** What the task requires **
Exactly the lines from the one holding "Select the +0 狩獵技能 - 致盲 skill" through the end of the material below must be printed, nothing more, and the pictures must be dropped.

** Information **
****************

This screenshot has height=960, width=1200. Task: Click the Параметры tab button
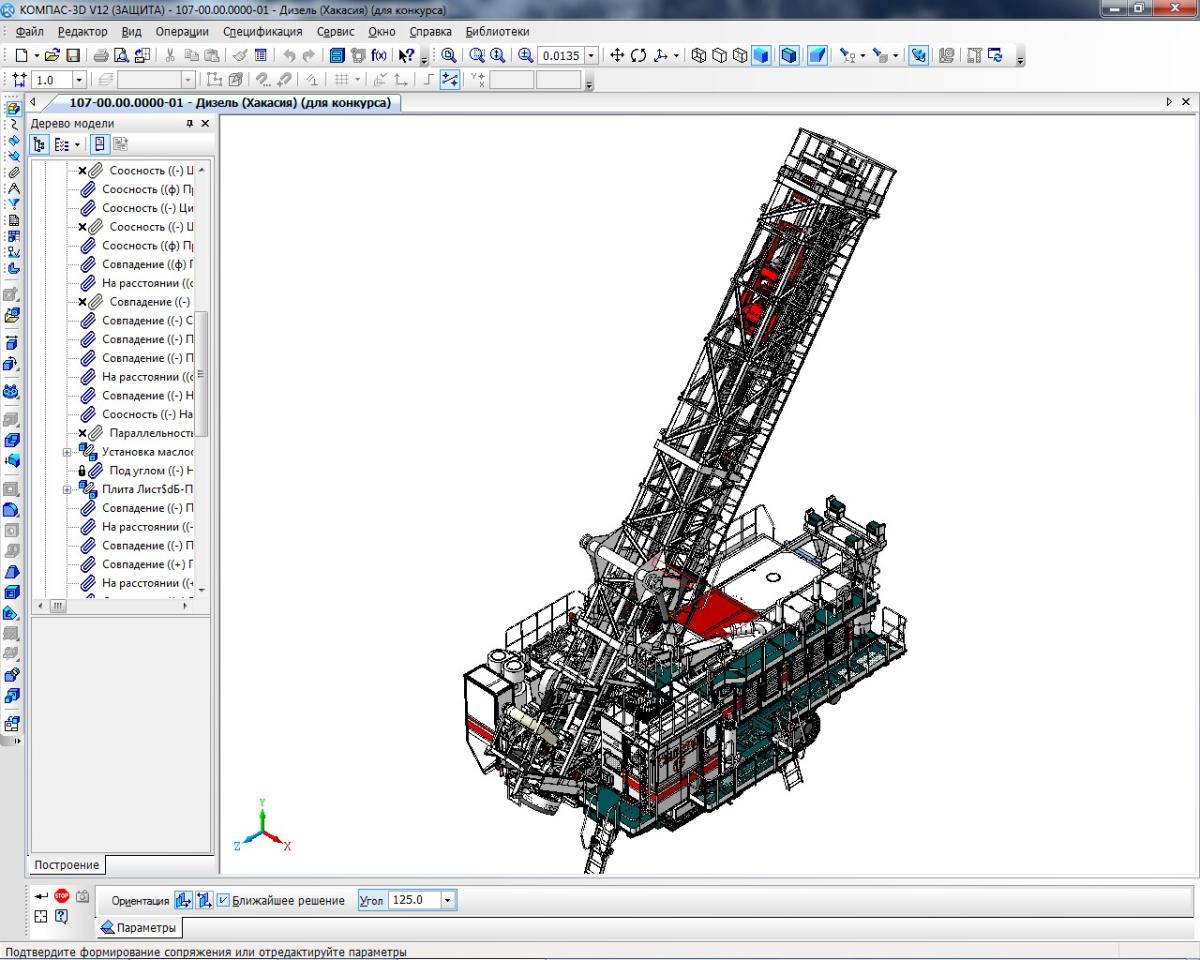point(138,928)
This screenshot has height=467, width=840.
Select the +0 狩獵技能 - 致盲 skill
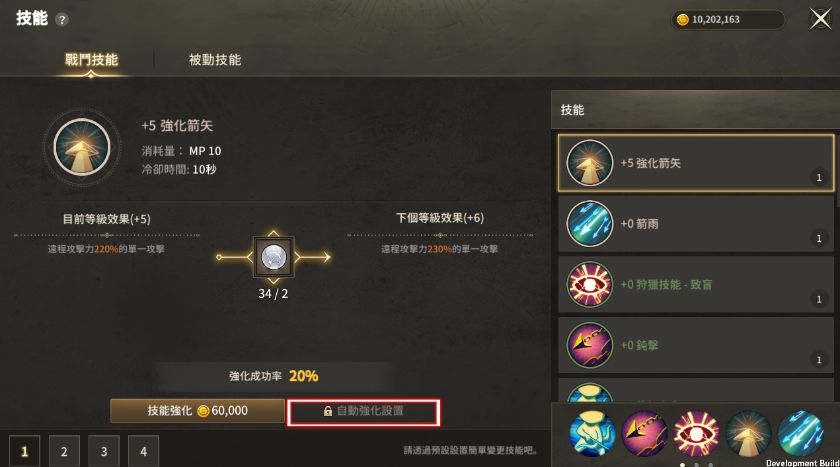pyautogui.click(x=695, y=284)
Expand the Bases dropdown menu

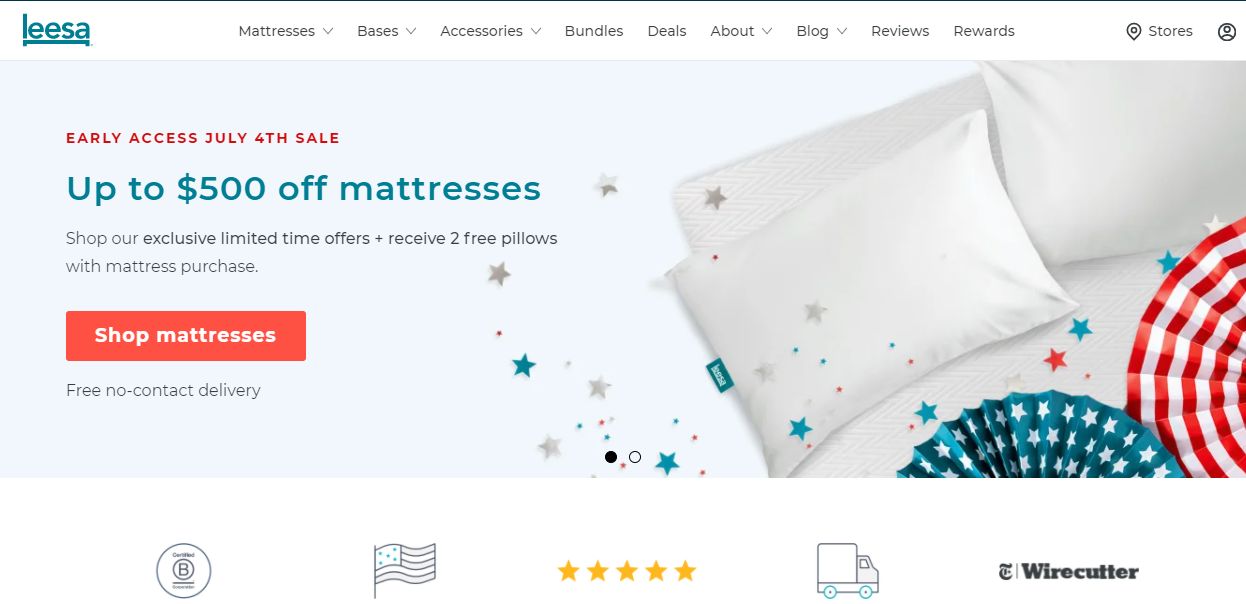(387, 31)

****************

** Finished task **
Select the +0 狩獵技能 - 致盲 skill
pyautogui.click(x=695, y=284)
Expand the Bases dropdown menu

(387, 31)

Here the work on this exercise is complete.